Britain’s employers are reporting improved recruitment plans for the first time in three years, offering a “glimmer of hope” to jobseekers in the run-up to Christmas, according to a survey out today. But employers are hiring older, experienced workers rather than young unemployed people, adding to fears for a “lost generation”.
In a survey of 2,100 UK employers, the recruitment specialist Manpower found that 80% of employers anticipated no change in headcount over the next three months, while 9% intended to actively increase numbers. This pushed the UK’s net employment outlook up to -2 for the fourth quarter of 2009, from -6 for the third quarter. The figures measure the balance of employers’ hiring intentions over their plans to fire people.
Mark Cahill, managing director at Manpower UK, said: “There are a number of early positive hiring indicators emerging, from employers in sectors including finance and business services, public and social, and construction, which suggest we may have reached a turning point.”

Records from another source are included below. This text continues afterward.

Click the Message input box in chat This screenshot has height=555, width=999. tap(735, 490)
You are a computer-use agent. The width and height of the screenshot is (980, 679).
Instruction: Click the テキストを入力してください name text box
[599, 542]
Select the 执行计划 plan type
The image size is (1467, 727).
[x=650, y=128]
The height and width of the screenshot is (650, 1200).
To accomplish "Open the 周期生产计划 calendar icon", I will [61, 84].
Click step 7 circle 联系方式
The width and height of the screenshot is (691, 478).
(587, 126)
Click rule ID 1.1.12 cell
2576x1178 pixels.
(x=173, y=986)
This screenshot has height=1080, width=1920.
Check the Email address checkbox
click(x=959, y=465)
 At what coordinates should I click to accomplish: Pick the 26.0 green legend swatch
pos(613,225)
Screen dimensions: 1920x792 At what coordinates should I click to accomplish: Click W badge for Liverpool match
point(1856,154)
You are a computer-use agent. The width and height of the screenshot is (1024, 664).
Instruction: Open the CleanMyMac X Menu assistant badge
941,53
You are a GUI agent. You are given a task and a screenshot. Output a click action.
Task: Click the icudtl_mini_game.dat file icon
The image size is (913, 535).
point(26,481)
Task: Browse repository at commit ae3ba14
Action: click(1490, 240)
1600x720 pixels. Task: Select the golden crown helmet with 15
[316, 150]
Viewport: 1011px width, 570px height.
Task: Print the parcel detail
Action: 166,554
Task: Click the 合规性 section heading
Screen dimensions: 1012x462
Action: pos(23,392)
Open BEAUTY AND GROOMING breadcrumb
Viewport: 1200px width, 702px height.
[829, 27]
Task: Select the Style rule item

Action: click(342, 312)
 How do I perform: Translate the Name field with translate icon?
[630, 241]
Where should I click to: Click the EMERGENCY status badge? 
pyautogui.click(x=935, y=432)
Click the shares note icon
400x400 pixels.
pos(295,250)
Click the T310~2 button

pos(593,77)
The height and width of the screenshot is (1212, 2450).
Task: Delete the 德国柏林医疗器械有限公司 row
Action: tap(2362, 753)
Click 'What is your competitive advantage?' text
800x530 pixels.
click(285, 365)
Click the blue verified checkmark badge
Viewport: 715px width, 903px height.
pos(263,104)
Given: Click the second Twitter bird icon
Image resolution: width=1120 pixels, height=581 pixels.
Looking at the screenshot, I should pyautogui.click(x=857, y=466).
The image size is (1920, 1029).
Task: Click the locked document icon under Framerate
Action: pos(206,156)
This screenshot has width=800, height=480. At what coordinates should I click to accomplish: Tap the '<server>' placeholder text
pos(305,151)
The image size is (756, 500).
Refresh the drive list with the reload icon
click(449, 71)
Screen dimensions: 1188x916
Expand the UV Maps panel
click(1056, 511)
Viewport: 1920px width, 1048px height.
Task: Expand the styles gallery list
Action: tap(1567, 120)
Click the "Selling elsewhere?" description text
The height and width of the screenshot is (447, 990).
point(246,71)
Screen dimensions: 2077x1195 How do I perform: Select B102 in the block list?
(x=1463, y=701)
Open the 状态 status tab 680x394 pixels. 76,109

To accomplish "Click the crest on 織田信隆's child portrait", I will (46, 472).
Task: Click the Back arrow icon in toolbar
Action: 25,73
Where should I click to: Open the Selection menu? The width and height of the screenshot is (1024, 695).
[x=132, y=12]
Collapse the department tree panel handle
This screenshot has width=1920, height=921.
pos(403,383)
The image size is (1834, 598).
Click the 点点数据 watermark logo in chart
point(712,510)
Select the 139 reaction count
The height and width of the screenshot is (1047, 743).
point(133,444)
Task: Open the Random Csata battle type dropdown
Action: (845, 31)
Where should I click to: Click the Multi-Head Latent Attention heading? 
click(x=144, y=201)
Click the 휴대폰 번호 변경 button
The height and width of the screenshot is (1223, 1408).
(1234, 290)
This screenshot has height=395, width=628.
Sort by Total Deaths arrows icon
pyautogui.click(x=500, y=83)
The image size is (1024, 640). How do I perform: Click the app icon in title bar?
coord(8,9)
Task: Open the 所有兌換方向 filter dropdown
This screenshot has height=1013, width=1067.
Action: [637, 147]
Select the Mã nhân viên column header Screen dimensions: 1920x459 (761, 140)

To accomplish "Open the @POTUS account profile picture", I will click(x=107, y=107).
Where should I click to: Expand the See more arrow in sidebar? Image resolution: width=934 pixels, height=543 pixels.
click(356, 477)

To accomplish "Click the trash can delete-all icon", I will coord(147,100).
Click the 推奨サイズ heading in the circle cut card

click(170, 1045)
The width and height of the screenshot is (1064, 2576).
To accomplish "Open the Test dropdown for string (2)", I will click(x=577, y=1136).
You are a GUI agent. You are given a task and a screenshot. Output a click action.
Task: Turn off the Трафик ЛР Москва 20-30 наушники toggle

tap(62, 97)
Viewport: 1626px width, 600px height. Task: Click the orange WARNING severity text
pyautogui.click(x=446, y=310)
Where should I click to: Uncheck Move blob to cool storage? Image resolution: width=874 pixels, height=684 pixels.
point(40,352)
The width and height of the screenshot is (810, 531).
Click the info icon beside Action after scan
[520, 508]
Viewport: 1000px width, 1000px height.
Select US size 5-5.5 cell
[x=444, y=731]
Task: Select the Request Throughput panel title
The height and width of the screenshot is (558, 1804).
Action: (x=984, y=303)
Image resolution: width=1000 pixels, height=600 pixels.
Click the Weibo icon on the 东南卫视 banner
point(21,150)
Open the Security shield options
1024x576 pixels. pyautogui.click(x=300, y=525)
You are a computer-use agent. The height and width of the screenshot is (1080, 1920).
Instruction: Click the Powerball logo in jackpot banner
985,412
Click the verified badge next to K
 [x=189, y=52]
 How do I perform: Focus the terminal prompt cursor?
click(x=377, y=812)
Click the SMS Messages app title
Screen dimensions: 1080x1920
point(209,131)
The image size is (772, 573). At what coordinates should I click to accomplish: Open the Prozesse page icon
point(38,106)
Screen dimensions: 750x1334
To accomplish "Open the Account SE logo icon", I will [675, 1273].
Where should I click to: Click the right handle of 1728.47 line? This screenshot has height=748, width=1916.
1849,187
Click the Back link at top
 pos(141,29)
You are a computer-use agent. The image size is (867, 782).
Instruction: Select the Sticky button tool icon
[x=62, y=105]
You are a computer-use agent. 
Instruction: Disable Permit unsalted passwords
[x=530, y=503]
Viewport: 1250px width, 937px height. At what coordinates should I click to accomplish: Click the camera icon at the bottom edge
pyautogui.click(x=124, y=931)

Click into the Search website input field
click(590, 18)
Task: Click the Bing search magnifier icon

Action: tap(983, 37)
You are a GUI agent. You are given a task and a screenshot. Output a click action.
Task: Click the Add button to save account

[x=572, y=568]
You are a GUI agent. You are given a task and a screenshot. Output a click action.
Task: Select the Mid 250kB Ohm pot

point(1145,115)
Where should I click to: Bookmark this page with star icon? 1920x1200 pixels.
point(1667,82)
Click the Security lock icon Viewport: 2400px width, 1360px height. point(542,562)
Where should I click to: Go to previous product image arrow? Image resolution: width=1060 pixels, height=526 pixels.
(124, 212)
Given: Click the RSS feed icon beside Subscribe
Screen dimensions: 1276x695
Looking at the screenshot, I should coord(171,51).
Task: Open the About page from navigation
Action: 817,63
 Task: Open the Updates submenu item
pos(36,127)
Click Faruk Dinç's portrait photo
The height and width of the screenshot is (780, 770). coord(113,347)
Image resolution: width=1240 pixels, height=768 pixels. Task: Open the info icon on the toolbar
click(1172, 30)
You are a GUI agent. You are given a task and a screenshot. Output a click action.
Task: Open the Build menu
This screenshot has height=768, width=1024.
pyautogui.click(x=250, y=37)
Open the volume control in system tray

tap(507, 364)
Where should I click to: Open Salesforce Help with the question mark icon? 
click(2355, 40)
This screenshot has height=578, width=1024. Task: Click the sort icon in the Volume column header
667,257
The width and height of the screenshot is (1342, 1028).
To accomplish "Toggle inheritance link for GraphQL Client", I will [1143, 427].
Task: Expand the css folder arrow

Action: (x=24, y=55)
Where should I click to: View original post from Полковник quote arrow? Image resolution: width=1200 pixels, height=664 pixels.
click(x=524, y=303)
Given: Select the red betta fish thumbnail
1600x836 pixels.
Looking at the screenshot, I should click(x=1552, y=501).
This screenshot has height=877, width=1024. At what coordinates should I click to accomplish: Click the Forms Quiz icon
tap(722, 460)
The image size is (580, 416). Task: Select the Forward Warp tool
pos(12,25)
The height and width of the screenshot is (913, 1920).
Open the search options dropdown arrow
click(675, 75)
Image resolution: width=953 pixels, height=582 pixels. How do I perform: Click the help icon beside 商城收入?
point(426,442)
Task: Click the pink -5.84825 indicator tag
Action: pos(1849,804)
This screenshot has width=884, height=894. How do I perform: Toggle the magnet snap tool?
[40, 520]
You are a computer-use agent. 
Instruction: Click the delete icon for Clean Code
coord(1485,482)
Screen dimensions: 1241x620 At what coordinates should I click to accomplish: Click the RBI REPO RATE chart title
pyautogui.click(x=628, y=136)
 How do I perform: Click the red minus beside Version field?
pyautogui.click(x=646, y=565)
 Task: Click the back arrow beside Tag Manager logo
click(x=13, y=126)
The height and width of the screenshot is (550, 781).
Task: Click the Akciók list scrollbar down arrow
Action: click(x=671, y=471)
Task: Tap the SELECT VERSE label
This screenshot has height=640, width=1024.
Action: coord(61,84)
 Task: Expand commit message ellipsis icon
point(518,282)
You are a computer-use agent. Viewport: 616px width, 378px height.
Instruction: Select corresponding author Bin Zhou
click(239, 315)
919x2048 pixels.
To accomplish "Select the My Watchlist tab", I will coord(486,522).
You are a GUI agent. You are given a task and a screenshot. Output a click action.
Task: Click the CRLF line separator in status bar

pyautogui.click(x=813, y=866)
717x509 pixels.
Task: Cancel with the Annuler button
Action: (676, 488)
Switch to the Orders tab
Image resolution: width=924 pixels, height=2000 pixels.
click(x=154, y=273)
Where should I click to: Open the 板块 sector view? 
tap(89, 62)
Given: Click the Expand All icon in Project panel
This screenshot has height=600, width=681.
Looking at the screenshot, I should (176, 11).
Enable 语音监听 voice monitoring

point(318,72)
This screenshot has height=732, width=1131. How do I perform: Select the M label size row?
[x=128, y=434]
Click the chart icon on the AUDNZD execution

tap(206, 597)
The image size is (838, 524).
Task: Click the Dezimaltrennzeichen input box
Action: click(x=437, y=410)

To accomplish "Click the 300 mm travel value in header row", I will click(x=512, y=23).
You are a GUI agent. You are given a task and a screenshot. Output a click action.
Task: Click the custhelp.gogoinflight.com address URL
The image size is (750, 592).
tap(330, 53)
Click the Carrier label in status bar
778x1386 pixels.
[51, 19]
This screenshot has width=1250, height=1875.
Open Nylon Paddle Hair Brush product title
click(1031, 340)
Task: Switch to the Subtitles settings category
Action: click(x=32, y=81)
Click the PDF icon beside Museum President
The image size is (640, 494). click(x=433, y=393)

Manpower said that the UK had similar hiring intentions to France and Germany, despite both countries recently declaring an official end to their recessions. It added that Japan, on the other hand, had a much worse employment outlook than the UK even though its recession has been declared over.
“France, Germany and Japan have already declared themselves officially out of recession. If the UK is to mirror this recovery and retain its position within the global business arena, it is essential that temporary labour, which will provide both job creation and business growth, be embraced by employers,” added Cahill.
Ireland and Spain had the worst employment outlooks with a balance of -8. The most positive was India with a net outlook of 25 and Brazil with 21. The US’s outlook for the final three months of the year was -3, down from -2 for the third quarter.